Chairman Yarmuth on August Jobs Report: Additional federal support needed to help millions of Americans still out of work
Washington, D.C. – Today, Kentucky Representative John Yarmuth, Chairman of the House Budget Committee, released the following statement after the Bureau of Labor Statistics (BLS) reported that the economy added 1.4 million jobs in August and the unemployment rate decreased to 8.4 percent. Despite these gains, the economy has recovered less than half of the 22.2 million jobs lost since the coronavirus pandemic hit our nation and hiring continues to slow. The number of jobs added in August was down by approximately 360,000 from July and 3.4 million from June, and the numbers of workers who have been permanently laid off surged.
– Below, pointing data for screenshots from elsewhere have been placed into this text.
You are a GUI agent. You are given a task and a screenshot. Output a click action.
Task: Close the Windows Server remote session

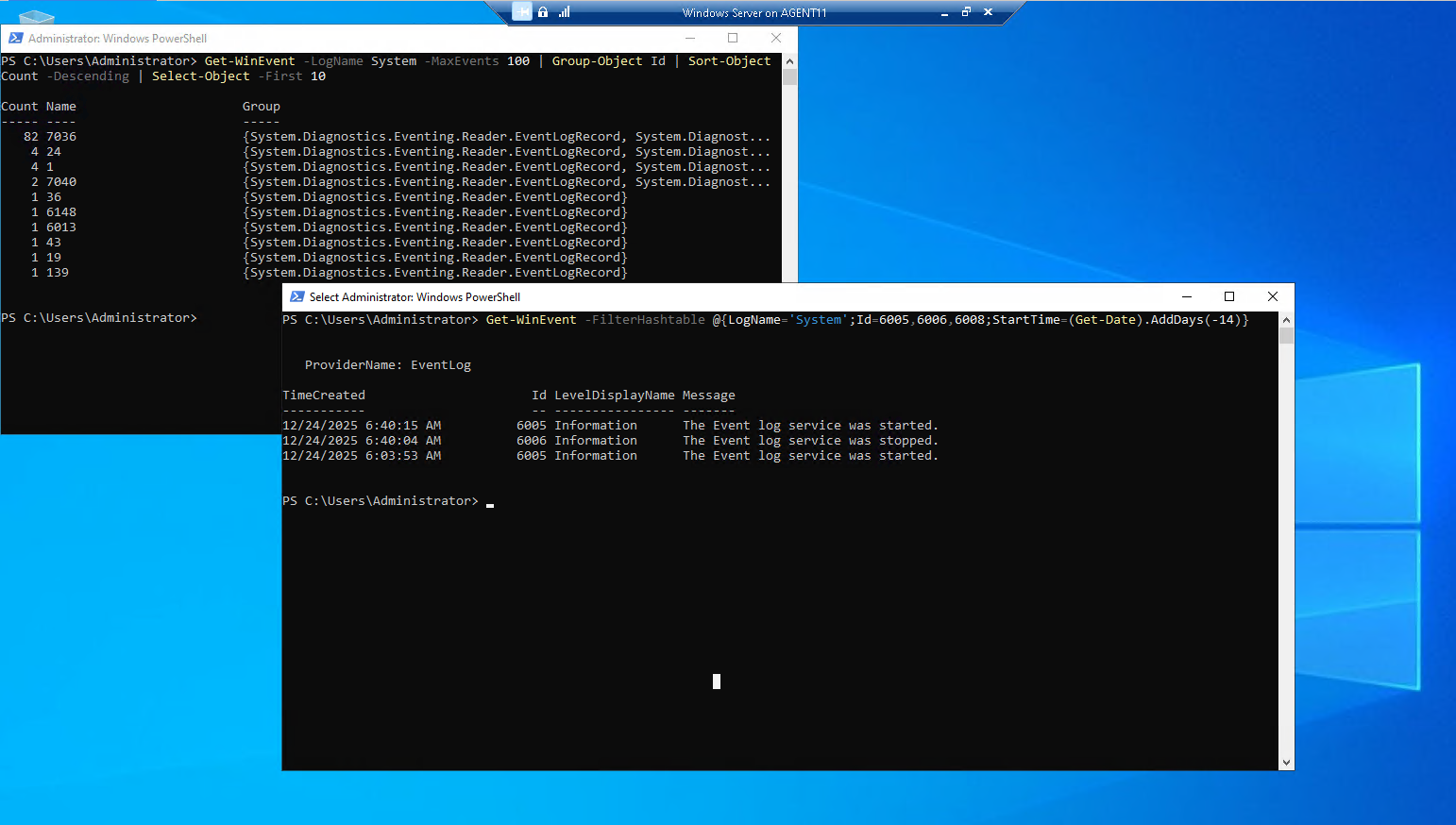coord(988,12)

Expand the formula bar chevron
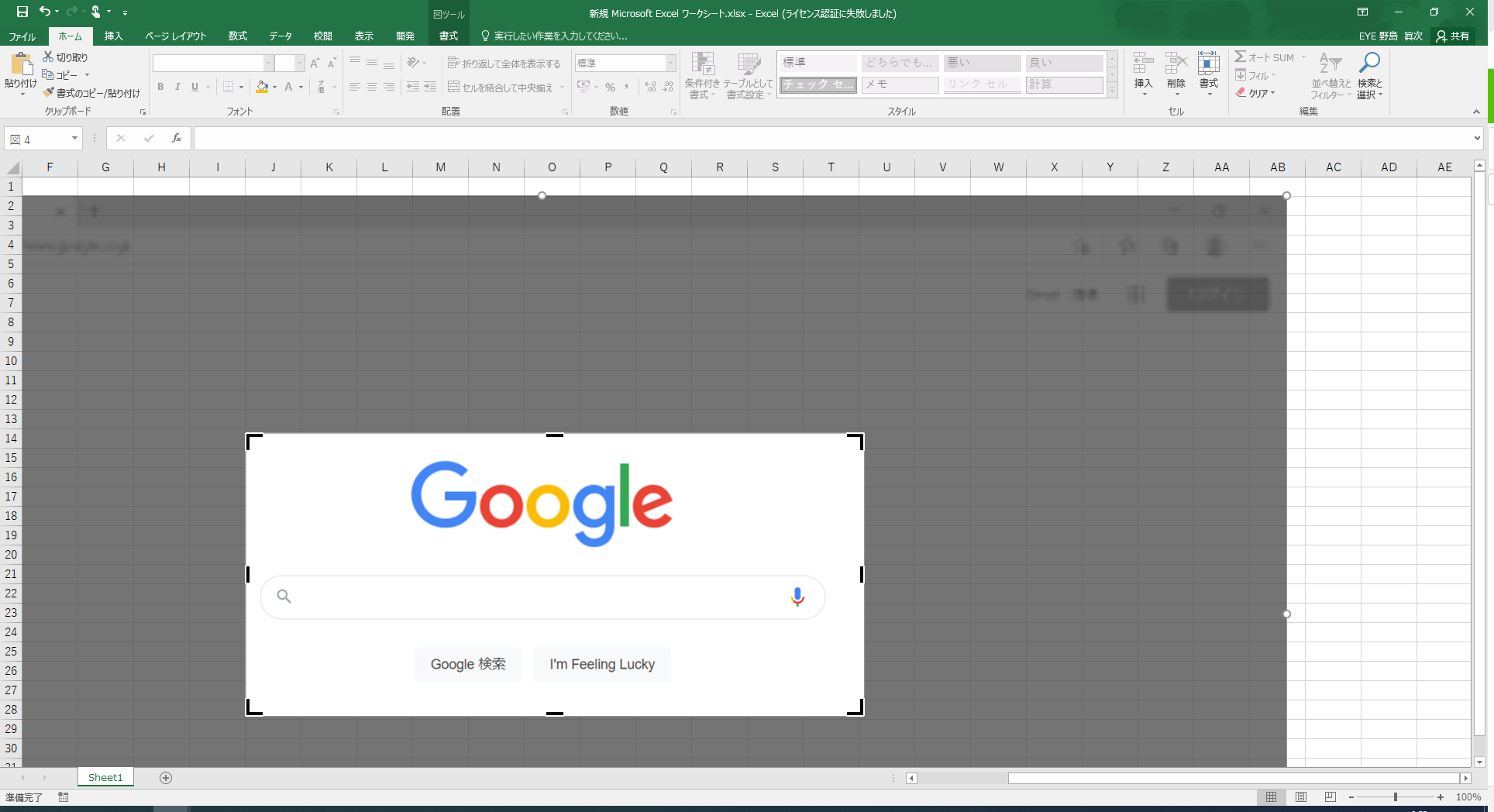click(1477, 139)
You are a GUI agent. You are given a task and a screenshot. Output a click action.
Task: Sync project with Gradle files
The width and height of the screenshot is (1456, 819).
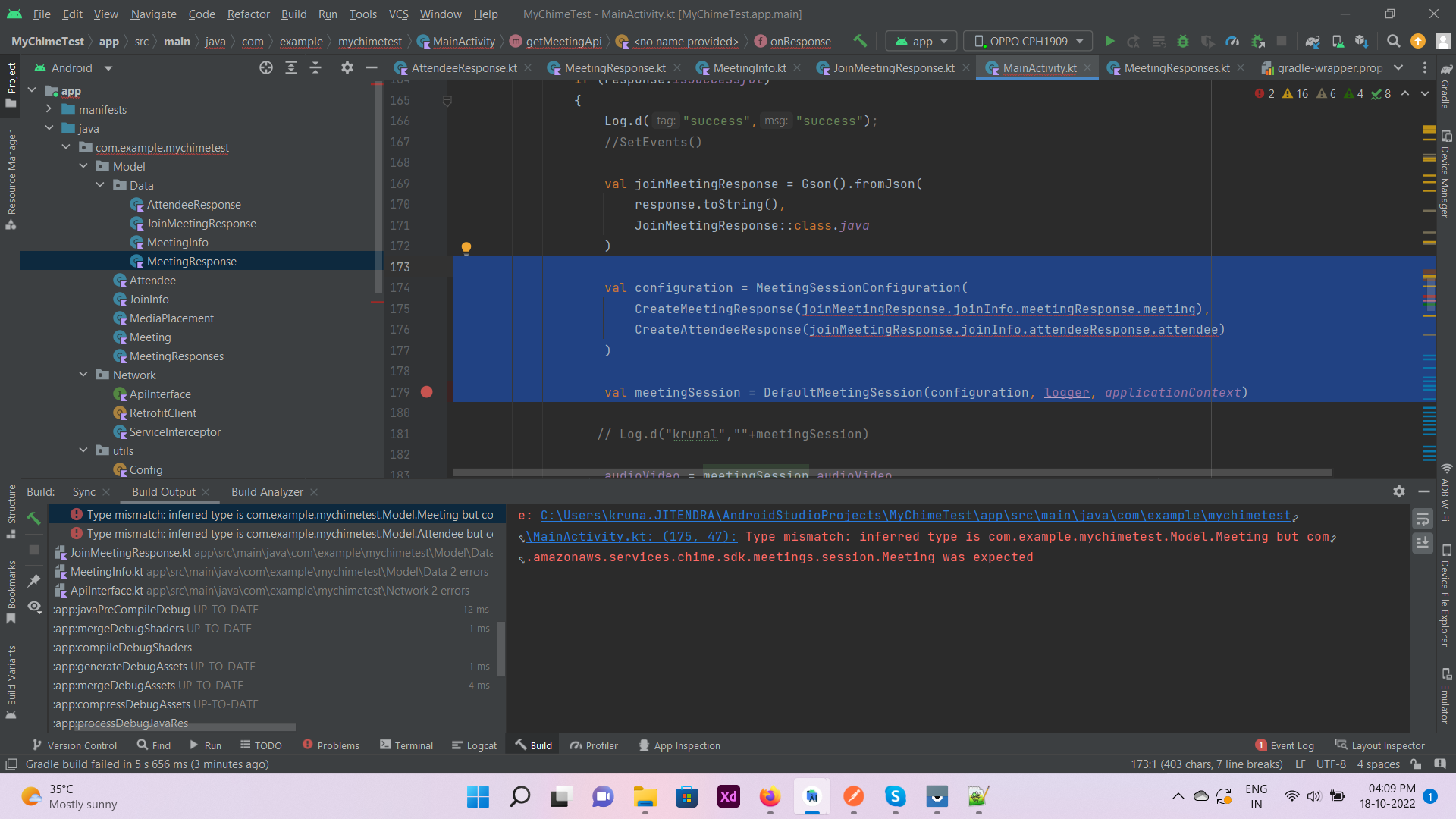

“As we head into Labor Day weekend, we must recognize that, despite this welcome decrease in unemployment, more than 1 million American workers have filed unemployment claims each week for 24 weeks straight,” said Chairman Yarmuth. “We are six months into this crisis and still tens of millions of Americans are out of work through no fault of their own, more and more job losses are becoming permanent, 1 in 8 households are going hungry, millions of families are under the threat of eviction, and the unemployment gap between Black and white workers is now the largest we’ve seen since 2014. Without additional federal support, this is an emergency with no end in sight.
“With their continued inaction, Republicans have demonstrated an inconceivable tolerance for Americans’ suffering. House Democrats passed the Heroes Act more than 100 days ago and remain committed to fighting for America’s working families, supporting our state and local communities, and hastening our recovery by getting the virus under control. We have a responsibility to see our nation through these crises, and the President and Republicans must start taking their jobs seriously.”
Additional numbers of note:
- Employment in government accounted for 25 percent of the total job gains in August, including the hiring of 238,000 temporary Census workers.
- State and local governments added 93,000 jobs on net but remain down more than 1.1. million jobs from six months ago.
- Unemployment rates fell for each racial group but remain highly disparate. Unemployment among white workers fell to 7.3 percent – the only group with unemployment in the single-digits – compared to 10.5 percent for Hispanic Americans, 10.7 percent for Asian Americans, and 13.0 percent for Black Americans.
- Long-term unemployment continued to increase. As of August, 1.6 million people have been unemployed for 27 weeks or longer, up more than half a million since February. The long-term unemployed composed approximately 12 percent of all unemployed people, up from 9.2 percent in July.